··· Extracto del documento
Abucheos a los políticos en Bolívar Cauca

Don Chirimias

Antes a los ‘doctores’ políticos los recibían en los territorios, en las veredas con bombos y platillos, chirimías, sancocho de gallina, fiesta y trago. Sacar votos era muy fácil; una ristra de promesas, un poco de simpatía y un discurso populista. Como coser y cantar. Era llegar y besar el santo. Ahora la cosa empieza a cambiar un poco, la gente ya no es tan cándida, y muchas mentiras han pasado como agua bajo el puente, mucha frustración. 

Abucheos en Bolívar

Y ya se empiezan a escuchar murmullos de descontento, que a veces como en Bolívar se tornan en francos abucheos. Muchos campesinos ya saben del engaño. Algunos les reciben la dádiva, el tamal, el aguardiente pero luego votan por el que les da la gana. 
El país va mal, Colombia ha sido saqueada sistemáticamente, expoliada, maltratada, y aquí todo el mundo se lava las manos. La culpa siempre es del otro. El otro roba. Pero aquí casi nadie se salva, “solo mi madre es buena”, decía un amigo. Pero como dice el profe Tobón, el gobierno es una mafia diseñada para robar, y alrededor de esa estructura todos roban, desde el que vende limones en la calle hasta el ministro.
······
··· Extractos de datos
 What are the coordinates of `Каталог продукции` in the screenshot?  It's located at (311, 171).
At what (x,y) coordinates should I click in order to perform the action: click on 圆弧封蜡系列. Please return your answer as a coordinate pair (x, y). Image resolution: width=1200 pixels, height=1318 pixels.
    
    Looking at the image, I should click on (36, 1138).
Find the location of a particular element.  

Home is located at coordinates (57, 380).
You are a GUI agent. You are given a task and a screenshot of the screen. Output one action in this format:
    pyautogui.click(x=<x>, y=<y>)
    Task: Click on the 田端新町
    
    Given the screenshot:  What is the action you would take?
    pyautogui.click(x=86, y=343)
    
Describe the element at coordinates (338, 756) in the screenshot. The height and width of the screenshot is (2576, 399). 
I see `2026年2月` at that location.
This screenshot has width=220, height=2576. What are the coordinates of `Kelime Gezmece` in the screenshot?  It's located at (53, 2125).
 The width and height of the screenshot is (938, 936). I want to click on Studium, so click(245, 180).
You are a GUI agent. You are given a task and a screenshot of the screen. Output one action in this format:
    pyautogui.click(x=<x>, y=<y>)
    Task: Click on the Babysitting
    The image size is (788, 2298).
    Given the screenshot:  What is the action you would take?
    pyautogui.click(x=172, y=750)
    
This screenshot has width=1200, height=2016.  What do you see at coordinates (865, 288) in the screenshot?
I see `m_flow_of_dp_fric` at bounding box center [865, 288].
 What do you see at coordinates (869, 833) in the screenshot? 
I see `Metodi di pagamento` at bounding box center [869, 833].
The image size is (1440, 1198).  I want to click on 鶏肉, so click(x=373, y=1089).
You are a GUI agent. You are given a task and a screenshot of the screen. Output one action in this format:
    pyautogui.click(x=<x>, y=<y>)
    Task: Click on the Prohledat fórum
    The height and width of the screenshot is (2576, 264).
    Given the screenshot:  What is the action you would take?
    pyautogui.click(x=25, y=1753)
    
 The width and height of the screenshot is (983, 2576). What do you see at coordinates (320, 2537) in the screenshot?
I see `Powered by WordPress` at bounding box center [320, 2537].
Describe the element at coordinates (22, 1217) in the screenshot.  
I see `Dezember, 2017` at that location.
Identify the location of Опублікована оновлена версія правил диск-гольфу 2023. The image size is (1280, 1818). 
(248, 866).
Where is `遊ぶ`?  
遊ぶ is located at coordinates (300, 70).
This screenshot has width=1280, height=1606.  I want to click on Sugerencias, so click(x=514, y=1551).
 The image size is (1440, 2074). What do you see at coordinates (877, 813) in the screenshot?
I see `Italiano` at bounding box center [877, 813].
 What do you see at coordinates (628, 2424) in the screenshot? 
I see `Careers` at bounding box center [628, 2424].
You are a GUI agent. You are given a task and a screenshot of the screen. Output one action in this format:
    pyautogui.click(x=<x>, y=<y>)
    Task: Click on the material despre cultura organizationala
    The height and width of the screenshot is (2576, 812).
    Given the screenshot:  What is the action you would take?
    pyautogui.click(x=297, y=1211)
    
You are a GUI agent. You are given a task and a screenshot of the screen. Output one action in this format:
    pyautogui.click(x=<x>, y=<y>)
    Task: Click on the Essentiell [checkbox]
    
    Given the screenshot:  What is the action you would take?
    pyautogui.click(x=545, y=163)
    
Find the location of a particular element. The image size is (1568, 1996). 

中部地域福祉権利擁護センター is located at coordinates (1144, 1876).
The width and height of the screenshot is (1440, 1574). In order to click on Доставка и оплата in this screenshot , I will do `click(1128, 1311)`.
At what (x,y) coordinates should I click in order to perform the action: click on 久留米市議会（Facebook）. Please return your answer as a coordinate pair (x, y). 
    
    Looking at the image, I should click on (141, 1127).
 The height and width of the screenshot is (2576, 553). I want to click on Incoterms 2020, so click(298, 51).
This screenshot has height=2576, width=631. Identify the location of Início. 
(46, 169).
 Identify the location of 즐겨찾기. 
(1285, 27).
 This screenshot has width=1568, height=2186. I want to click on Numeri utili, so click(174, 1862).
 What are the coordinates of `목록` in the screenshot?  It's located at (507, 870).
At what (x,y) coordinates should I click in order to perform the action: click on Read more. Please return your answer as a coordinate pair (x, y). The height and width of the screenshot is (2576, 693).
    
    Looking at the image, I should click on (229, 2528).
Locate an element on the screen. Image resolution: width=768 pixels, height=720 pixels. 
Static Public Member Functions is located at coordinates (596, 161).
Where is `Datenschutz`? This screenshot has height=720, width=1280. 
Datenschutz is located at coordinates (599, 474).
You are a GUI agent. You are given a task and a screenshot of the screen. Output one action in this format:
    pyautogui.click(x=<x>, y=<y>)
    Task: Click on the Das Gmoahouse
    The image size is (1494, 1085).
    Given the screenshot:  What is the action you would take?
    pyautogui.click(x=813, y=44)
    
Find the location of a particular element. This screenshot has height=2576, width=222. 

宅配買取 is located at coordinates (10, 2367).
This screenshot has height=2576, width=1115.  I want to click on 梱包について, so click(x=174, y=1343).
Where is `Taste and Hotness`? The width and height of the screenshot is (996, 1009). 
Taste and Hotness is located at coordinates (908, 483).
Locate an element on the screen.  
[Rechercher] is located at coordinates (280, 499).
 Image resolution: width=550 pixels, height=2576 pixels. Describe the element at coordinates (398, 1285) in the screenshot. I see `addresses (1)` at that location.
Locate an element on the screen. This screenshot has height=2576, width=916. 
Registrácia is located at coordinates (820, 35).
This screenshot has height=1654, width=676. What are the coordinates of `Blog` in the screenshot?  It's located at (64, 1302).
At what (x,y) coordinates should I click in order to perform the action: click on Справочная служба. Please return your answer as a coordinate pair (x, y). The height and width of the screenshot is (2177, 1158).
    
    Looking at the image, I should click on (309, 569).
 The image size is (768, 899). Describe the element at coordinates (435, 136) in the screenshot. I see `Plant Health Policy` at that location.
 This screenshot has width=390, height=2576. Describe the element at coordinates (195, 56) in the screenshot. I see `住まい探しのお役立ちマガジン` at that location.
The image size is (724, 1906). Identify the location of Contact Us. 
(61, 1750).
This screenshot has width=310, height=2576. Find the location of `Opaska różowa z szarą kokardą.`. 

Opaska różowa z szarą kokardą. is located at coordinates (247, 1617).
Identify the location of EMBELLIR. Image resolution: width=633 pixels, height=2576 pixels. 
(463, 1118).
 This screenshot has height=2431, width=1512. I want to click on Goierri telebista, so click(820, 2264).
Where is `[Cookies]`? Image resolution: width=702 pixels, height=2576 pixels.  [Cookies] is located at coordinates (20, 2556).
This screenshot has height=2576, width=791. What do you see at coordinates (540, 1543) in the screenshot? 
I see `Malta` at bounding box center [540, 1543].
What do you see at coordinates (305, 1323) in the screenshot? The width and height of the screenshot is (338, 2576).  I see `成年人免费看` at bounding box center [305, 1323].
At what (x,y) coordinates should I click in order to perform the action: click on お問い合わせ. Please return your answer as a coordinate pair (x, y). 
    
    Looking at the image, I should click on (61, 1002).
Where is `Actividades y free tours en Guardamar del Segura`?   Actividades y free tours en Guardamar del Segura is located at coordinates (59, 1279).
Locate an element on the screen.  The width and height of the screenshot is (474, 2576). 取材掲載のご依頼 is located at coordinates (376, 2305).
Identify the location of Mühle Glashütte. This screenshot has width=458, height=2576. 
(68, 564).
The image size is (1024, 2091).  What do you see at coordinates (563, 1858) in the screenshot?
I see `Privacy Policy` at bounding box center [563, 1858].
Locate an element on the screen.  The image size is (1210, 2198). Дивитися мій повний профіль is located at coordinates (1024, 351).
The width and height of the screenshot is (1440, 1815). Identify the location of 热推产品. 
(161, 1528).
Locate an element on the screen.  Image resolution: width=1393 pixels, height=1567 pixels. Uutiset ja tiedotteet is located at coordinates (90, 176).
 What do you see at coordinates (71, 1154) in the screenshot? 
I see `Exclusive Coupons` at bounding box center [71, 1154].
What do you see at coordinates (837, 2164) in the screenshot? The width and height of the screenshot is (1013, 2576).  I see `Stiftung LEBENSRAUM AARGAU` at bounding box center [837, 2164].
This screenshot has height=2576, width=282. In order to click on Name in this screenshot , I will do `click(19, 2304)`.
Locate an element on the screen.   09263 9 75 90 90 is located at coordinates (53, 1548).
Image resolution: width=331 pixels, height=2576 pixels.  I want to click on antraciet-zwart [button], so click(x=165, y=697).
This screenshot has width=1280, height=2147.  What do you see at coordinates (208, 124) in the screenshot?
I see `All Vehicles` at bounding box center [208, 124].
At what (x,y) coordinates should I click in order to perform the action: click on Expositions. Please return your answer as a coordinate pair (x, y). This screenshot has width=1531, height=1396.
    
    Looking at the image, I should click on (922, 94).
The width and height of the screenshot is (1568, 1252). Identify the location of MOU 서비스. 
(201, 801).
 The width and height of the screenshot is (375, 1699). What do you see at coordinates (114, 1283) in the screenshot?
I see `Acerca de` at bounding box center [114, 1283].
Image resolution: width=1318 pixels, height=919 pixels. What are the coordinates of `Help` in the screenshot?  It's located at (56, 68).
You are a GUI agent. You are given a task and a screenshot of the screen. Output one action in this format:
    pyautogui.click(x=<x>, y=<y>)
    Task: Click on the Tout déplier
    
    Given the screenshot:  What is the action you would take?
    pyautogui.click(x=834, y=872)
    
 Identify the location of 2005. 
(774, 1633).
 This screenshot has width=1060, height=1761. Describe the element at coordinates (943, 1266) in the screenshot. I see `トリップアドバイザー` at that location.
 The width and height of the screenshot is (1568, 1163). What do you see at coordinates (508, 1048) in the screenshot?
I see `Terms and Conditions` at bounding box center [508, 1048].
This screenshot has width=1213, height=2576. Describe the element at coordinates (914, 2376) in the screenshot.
······
#### [La tarea]
Copia textualmente el pasaje del texto sobre los abucheos en Bolívar que va desde "Y ya se empiezan" hasta "da la gana.".

#### [Solución]
Y ya se empiezan a escuchar murmullos de descontento, que a veces como en Bolívar se tornan en francos abucheos. Muchos campesinos ya saben del engaño. Algunos les reciben la dádiva, el tamal, el aguardiente pero luego votan por el que les da la gana.